During his second stint in Cambridge, Sullivan was one of the most outspoken opponents of Proposition 2½. He also dealt with paraquat-contaminated marijuana, a murder inside a school, genetic engineering studies, and the hanging of political signs in the city square. In an effort to increase revenue, Sullivan launched a program to acquire back taxes owed to Cambridge. Delinquent taxpayers netted by the program included the mayor and his brother.
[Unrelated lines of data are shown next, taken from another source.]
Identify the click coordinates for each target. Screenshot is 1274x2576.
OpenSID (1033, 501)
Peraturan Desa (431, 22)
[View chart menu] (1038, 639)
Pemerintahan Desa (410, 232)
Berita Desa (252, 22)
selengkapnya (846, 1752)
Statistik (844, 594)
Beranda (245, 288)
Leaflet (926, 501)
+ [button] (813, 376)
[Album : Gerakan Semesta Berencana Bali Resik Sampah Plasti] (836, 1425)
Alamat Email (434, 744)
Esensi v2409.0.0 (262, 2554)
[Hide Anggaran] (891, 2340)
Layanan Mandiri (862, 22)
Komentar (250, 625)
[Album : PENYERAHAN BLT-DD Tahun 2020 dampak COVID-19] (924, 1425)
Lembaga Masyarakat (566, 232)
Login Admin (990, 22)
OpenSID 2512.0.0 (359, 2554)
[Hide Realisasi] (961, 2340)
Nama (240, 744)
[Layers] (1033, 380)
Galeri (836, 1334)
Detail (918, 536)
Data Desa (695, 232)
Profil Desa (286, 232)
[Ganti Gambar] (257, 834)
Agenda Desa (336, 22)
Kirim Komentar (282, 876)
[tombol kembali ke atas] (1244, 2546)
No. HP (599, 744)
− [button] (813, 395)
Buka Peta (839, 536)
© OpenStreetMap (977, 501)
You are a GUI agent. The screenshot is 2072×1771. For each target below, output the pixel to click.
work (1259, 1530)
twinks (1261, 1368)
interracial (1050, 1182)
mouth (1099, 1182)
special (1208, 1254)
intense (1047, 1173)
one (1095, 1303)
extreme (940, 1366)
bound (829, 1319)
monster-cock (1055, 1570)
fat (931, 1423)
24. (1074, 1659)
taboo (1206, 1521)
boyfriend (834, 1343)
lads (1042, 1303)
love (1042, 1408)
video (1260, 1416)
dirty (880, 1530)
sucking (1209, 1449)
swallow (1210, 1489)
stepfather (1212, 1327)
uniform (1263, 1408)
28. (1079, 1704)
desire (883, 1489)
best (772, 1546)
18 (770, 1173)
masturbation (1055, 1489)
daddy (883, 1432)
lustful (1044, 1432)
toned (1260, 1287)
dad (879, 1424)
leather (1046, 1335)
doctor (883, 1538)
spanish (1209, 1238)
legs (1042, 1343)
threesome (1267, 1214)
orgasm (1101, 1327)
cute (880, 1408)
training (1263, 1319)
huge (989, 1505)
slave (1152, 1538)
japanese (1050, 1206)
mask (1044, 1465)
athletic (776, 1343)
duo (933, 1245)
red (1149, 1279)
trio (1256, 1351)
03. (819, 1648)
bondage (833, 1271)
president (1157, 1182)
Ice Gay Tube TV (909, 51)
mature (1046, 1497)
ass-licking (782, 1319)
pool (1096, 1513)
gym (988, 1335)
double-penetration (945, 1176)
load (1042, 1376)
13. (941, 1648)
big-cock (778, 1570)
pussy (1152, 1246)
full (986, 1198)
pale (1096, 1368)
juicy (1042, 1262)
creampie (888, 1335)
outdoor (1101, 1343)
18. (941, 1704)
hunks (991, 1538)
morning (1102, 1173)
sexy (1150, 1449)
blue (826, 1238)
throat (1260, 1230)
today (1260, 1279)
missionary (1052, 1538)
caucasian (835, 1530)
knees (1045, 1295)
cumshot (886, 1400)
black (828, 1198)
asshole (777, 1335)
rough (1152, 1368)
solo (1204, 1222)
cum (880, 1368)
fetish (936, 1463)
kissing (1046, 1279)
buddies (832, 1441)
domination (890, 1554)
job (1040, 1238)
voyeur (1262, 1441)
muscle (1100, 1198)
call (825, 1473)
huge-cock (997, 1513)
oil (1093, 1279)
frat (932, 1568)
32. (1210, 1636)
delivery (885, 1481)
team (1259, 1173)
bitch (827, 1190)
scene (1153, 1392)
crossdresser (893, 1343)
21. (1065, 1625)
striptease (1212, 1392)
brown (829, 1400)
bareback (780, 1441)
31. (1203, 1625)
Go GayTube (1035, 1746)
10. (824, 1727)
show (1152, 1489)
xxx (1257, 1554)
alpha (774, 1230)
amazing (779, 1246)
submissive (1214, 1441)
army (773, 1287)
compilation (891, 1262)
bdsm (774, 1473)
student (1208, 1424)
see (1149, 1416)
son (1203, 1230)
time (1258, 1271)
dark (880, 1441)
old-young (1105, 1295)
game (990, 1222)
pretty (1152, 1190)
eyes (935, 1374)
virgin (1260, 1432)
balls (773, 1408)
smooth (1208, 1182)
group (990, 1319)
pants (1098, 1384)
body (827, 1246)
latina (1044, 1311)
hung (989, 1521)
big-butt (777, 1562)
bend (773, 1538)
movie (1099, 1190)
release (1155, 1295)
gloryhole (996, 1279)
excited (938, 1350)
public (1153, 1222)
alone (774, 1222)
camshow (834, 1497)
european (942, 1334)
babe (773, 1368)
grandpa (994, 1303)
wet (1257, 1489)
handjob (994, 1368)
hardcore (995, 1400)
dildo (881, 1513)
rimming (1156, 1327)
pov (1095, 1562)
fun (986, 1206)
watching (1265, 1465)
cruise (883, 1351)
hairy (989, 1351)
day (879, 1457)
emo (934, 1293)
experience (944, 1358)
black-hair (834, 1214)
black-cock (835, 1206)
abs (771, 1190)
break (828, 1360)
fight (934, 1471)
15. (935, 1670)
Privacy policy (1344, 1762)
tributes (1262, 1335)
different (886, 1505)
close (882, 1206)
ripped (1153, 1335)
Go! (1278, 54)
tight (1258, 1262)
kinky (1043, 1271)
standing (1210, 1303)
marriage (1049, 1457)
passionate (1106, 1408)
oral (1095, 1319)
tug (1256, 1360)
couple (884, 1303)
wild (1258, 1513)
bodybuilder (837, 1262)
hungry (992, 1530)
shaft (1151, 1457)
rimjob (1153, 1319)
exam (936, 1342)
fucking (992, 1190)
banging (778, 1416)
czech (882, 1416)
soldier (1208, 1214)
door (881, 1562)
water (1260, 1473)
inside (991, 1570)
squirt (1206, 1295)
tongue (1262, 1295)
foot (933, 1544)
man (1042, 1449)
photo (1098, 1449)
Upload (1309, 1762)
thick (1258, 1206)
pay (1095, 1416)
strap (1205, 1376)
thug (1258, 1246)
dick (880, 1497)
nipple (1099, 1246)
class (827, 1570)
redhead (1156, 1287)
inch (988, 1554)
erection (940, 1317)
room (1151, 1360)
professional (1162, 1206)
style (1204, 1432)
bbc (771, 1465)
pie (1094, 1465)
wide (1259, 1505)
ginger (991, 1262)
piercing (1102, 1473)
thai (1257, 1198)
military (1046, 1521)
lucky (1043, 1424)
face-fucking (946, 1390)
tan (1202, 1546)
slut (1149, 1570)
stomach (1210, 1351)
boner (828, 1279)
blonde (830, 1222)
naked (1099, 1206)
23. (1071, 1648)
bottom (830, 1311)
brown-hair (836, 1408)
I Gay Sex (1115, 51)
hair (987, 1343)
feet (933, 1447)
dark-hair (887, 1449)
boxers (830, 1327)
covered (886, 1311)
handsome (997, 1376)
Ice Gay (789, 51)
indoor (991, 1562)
On May 18, 1981, Sullivan announced his resignation effective July 1 to become president of the Greater Boston Chamber of Commerce (GBCC). Prior to accepting the job with the GBCC, Sullivan was considered for the position of general manager of the Massachusetts Bay Transportation Authority.

==Greater Boston Chamber of Commerce==
Sullivan became President of the GBBC on July 1, 1981. He was the Chamber's first full-time executive president. Previously the job was a volunteer position held by a businessman for one or two years.

Sullivan retired on December 31, 1991. He was succeeded by William B. Coughlin, president of the Artery Business Committee which merged with the Chamber earlier that year.

==Death==
Sullivan died on September 26, 2012, at the University Medical Center of Princeton at Plainsboro.